Il virus che minaccia le balene e rischia il salto di specie

Logo Interris - Il virus che minaccia le balene e rischia il salto di specie

Logo INTERRIS in sostituzione per l'articolo: Il virus che minaccia le balene e rischia il salto di specie

Non c’è niente di più bello che passare l’estate al mare per godersi l’acqua cristallina e fare il bagno con i nostri amici. Quello che conosciamo noi però non è più il mare pulito e trasparente che avevamo anni fa bensì un mare sempre più sporco e ricco di plastica e immondizia. Un mare che sotto alla sua apparente trasparenza nasconde un vero e proprio problema, l’inquinamento. Questo problema non tocca solo noi, perché potremmo rischiare di non fare più il bagno in un’acqua limpida, ma colpisce soprattutto la flora e la fauna che ci vivono. Per esempio a Greenpeace in Sicilia, non è la prima volta che arriva la notizia di molti cetacei intrappolati nelle reti abbandonate dai pescatori.

Tra inquinamento e nuovi virus

Un quarto dei cetacei spiaggiati lungo le coste italiane negli ultimi anni infatti, è morto per cause imputabili all’uomo: dovuta principalmente all’intrappolamento nelle reti abbandonate o in quelle illegali (come le spanare). Ma sono dovuti anche dalla contaminazione da plastica. Fra le cause naturali invece, preoccupa la diffusione del virus del morbillo dei cetacei. Lo rivela una ricerca commissionata da Greenpeace all’Università di Padova sulle principali cause di spiaggiamento dei cetacei lungo le coste italiane, e diffusa in occasione della giornata mondiale per la conservazione della natura. Nei giorni scorsi le spadare hanno intrappolato ben due capodogli al largo delle Eolie. L’84% di questi grandi cetacei spiaggiati tra il 2008 e il 2019 aveva nel proprio stomaco frammenti di plastica, mentre lo scorso maggio per esempio si era spiaggiata una balena gravida, e dopo aver analizzato la carcassa sono stati trovati all’interno del suo stomaco oltre 22 chili di plastica, 22 chili!

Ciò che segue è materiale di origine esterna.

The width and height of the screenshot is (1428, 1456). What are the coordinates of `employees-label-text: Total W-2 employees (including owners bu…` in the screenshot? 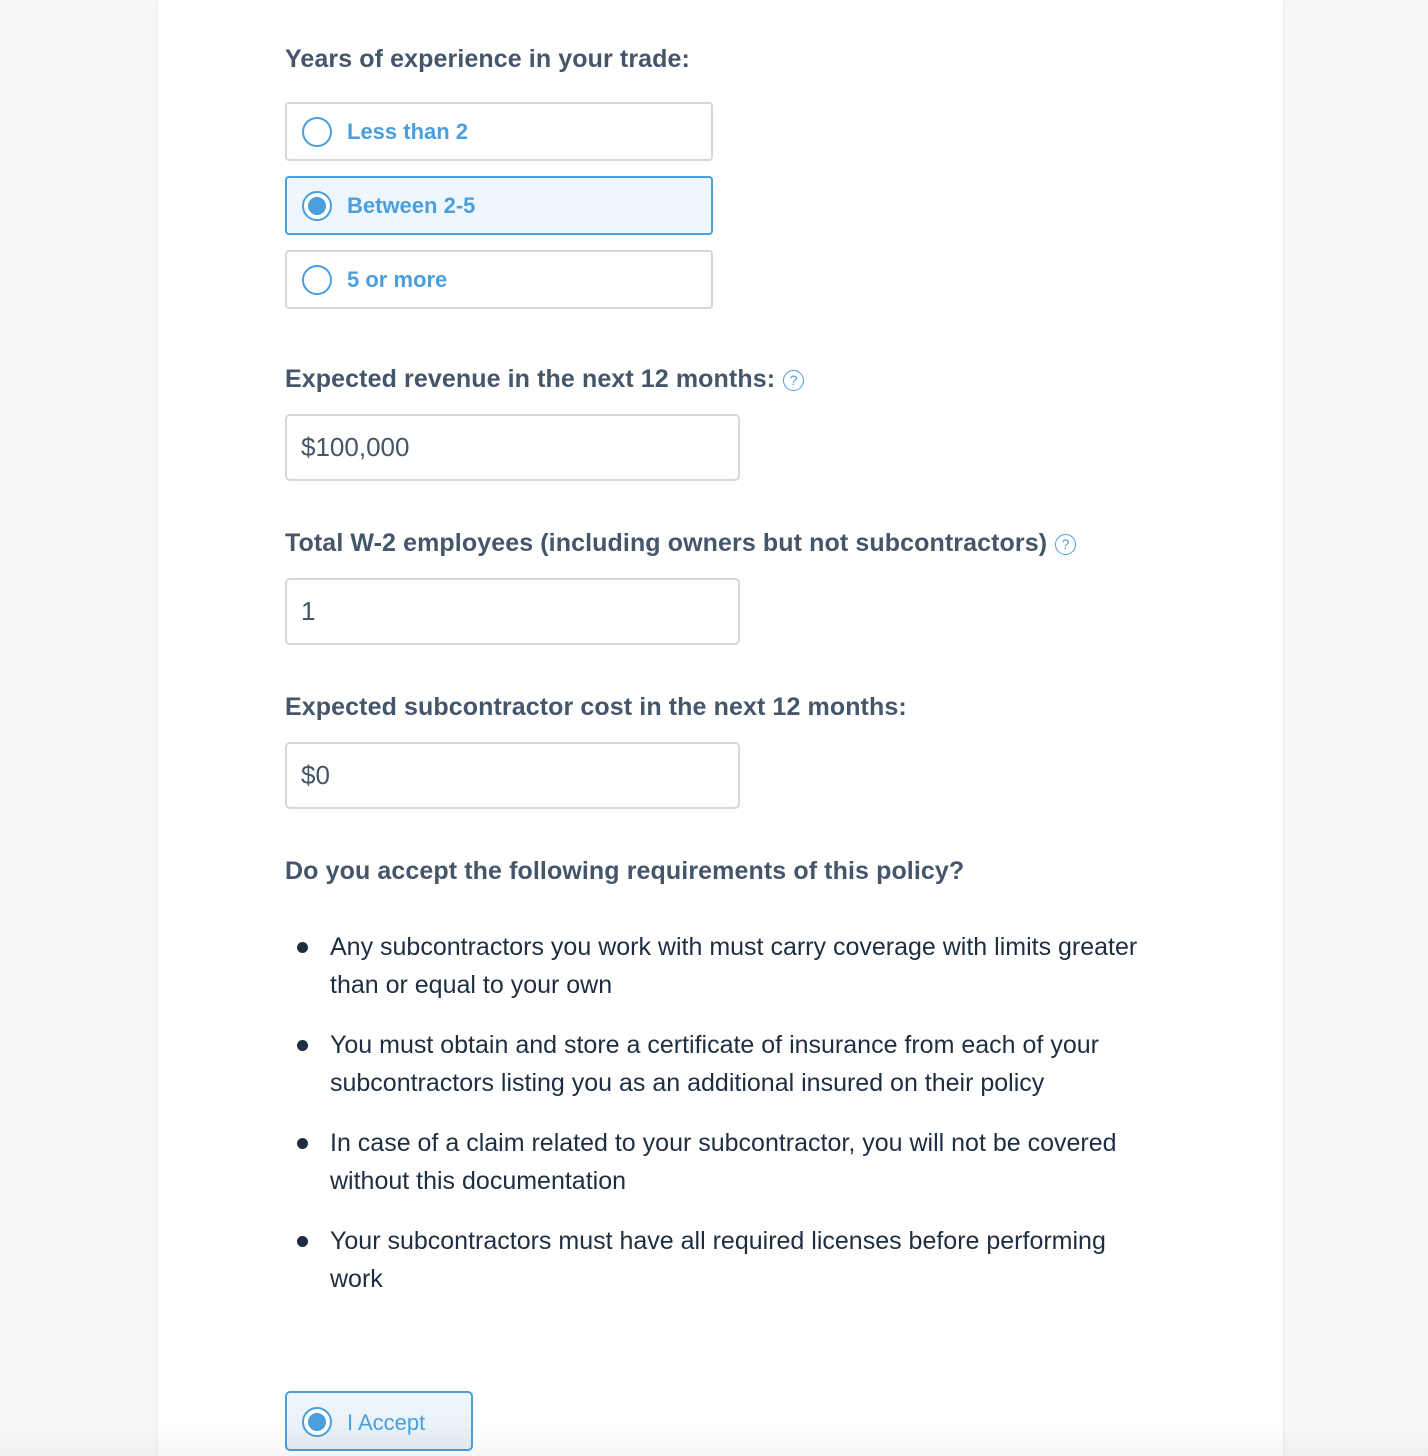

La causa sono i grandi teli usati per l’agricoltura, le buste, i filamenti derivati dalla frammentazione della plastica, che si accumulano nei loro stomaci. Anche se non uccidono i cetacei, li debilitano, alterando la loro funzionalità intestinale, facendoli faticare per nutrirsi e favorendo l’emergere di altre problematiche. Preoccupa i veterinari anche un virus, quello del morbillo dei cetacei, che dopo gravi epidemie di stenelle tra il 1990 e il 2008 sembra adesso riemergere tra diverse specie di cetacei, soprattutto associato ad altri stress ambientali. Cinque dei sei capodogli spiaggiati nell’estate 2019 sono risultati positivi al virus. Quest’ultimo inoltre sta facendo il “salto di specie” (proprio come il Sars-CoV-2), arrivando a lontre di fiume e foche.

Limitare l’impatto con l’uomo

A questo proposito, per tutelare questi animali servono aree protette dove limitare l’impatto dell’uomo. In Italia dal 1999 è stato istituito il Santuario dei Cetacei, ma ad oggi nulla è stato fatto per tutelare davvero l’area. Greenpeace e Istituto Tethys hanno inviato proprio una lettera al ministro delle Politiche Agricole Teresa Bellanova per chiedere maggiori controlli e sanzioni per fermare l’uso delle spadare, i così detti “muri della morte”, che continuano a essere utilizzate nonostante siano state messe al bando dal 2002 perché responsabili della morte accidentale di migliaia di animali marini. Ma questi sono i grandi passi, è lo sforzo di importanti associazioni che dedicano tutta la loro attività alla tutela dell’ambiente. Noi invece che cosa possiamo fare? Quando saremo stanchi di aspettare che qualcuno faccia qualcosa al posto nostro? Io comincio dalle mascherine, dalle bottiglie di plastica, dai rifiuti di casa mia. Anche quella immondizia potrebbe un giorno nuocere a queste balene, a tutti noi.